GIVEN INSTRUCTION 1
Reproduce everything in the derivatives excerpt from "Interest rate derivatives are utilized" down to "April 1, 2011." word for word.

SOURCE EXTRACT
(begin)

NET ENERGY DERIVATIVE VOLUMES
 
Segment and Commodity
September 30, 2015
December 31, 2014
 
California Utilities:
     
    SDG&E:
     
        Natural gas
59 million MMBtu
55 million MMBtu
(1)
        Electricity
1 million MWh
                                                            ―   
(2)
        Congestion revenue rights
24 million MWh
27 million MWh
 
    SoCalGas – natural gas
1 million MMBtu
1 million MMBtu
 
           
Energy-Related Businesses:
 
 
 
    Sempra Natural Gas – natural gas
39 million MMBtu
29 million MMBtu
 
(1)
Million British thermal units
(2)
Megawatt hours

In addition to the amounts noted above, we frequently use commodity derivatives to manage risks associated with the physical locations of contractual obligations and assets, such as natural gas purchases and sales.
 


 
INTEREST RATE DERIVATIVES
 

We are exposed to interest rates primarily as a result of our current and expected use of financing. We periodically enter into interest rate derivative agreements intended to moderate our exposure to interest rates and to lower our overall costs of borrowing. We utilize interest rate swaps typically designated as fair value hedges, as a means to achieve our targeted level of variable rate debt as a percent of total debt. In addition, we may utilize interest rate swaps, typically designated as cash flow hedges, to lock in interest rates on outstanding debt or in anticipation of future financings.
 
Interest rate derivatives are utilized by the California Utilities as well as by other Sempra Energy subsidiaries. Interest rate derivatives are generally accounted for as hedges, and although the California Utilities generally recover borrowing costs in rates over time, the use of interest rate derivatives is subject to certain regulatory constraints, and the impact of interest rate derivatives may not be recovered from customers as timely as described above with regard to energy derivatives. Separately, Otay Mesa VIE has entered into interest rate swap agreements to moderate its exposure to interest rate changes. This activity was designated as a cash flow hedge as of April 1, 2011.
 
At September 30, 2015 and December 31, 2014, the net notional amounts of our interest rate derivatives, excluding the cross-currency swaps discussed below, were:
 


INTEREST RATE DERIVATIVES
(Dollars in millions)
   
September 30, 2015
December 31, 2014
 
Notional debt
Maturities
Notional debt
Maturities
Sempra Energy Consolidated:
           
    Cash flow hedges(1)
$
389
2015-2028
$
399
2015-2028
    Fair value hedges
 
300
2016
 
300
2016
SDG&E:
           
    Cash flow hedge(1)
 
317
2015-2019
 
325
2015-2019
(1)
Includes Otay Mesa VIE. All of SDG&E’s interest rate derivatives relate to Otay Mesa VIE.

 
FOREIGN CURRENCY DERIVATIVES
 

We are exposed to exchange rate movements at our Mexican subsidiaries, which have U.S. dollar denominated cash balances, receivables and payables (monetary assets and liabilities) that give rise to Mexican currency exchange rate movements for Mexican income tax purposes. These subsidiaries also have deferred income tax assets and liabilities that are denominated in the Mexican peso, which must be translated into U.S. dollars for financial reporting purposes. From time to time, we may utilize foreign currency derivatives at our subsidiaries and at the consolidated level as a means to manage the risk of exposure to significant fluctuations in our income tax expense from these impacts. We may also utilize cross-currency swaps to hedge exposure related to Mexican peso-denominated debt at our Mexican subsidiaries and joint ventures.

(end)

GIVEN INSTRUCTION 2
Write out the records again from the line containing "The image size is (460, 142)." down to the line containing "coord(105,94)", putting "check box" in place of "checkbox" and leaving everything else the same.

Records taken from a collection
(begin)

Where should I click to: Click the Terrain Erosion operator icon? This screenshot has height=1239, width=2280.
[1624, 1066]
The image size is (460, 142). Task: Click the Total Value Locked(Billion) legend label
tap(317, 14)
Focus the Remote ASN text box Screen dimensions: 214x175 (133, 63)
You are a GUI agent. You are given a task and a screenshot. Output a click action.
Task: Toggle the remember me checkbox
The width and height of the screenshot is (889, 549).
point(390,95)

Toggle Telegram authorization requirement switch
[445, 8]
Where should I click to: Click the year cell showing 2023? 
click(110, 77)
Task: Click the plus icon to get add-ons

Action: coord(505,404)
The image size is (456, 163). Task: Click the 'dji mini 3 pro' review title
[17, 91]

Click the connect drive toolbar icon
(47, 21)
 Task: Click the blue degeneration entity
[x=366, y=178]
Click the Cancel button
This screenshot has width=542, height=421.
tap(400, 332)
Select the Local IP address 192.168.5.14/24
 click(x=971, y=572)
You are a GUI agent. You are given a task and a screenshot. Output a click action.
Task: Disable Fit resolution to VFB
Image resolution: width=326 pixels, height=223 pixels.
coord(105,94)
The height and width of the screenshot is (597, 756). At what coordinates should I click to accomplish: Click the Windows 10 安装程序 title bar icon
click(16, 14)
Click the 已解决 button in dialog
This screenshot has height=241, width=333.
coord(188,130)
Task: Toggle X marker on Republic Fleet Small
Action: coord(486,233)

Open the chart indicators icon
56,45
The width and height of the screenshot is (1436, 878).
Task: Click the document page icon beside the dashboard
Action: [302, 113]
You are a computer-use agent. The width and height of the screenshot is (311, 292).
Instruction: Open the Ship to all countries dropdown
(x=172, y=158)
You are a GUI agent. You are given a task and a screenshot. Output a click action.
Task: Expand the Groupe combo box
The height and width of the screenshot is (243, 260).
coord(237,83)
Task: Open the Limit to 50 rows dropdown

(end)

EXERCISE SOLUTION 1
Interest rate derivatives are utilized by the California Utilities as well as by other Sempra Energy subsidiaries. Interest rate derivatives are generally accounted for as hedges, and although the California Utilities generally recover borrowing costs in rates over time, the use of interest rate derivatives is subject to certain regulatory constraints, and the impact of interest rate derivatives may not be recovered from customers as timely as described above with regard to energy derivatives. Separately, Otay Mesa VIE has entered into interest rate swap agreements to moderate its exposure to interest rate changes. This activity was designated as a cash flow hedge as of April 1, 2011.

EXERCISE SOLUTION 2
The image size is (460, 142). Task: Click the Total Value Locked(Billion) legend label
tap(317, 14)
Focus the Remote ASN text box Screen dimensions: 214x175 (133, 63)
You are a GUI agent. You are given a task and a screenshot. Output a click action.
Task: Toggle the remember me check box
The width and height of the screenshot is (889, 549).
point(390,95)

Toggle Telegram authorization requirement switch
[445, 8]
Where should I click to: Click the year cell showing 2023? 
click(110, 77)
Task: Click the plus icon to get add-ons

Action: coord(505,404)
The image size is (456, 163). Task: Click the 'dji mini 3 pro' review title
[17, 91]

Click the connect drive toolbar icon
(47, 21)
 Task: Click the blue degeneration entity
[x=366, y=178]
Click the Cancel button
This screenshot has width=542, height=421.
tap(400, 332)
Select the Local IP address 192.168.5.14/24
 click(x=971, y=572)
You are a GUI agent. You are given a task and a screenshot. Output a click action.
Task: Disable Fit resolution to VFB
Image resolution: width=326 pixels, height=223 pixels.
coord(105,94)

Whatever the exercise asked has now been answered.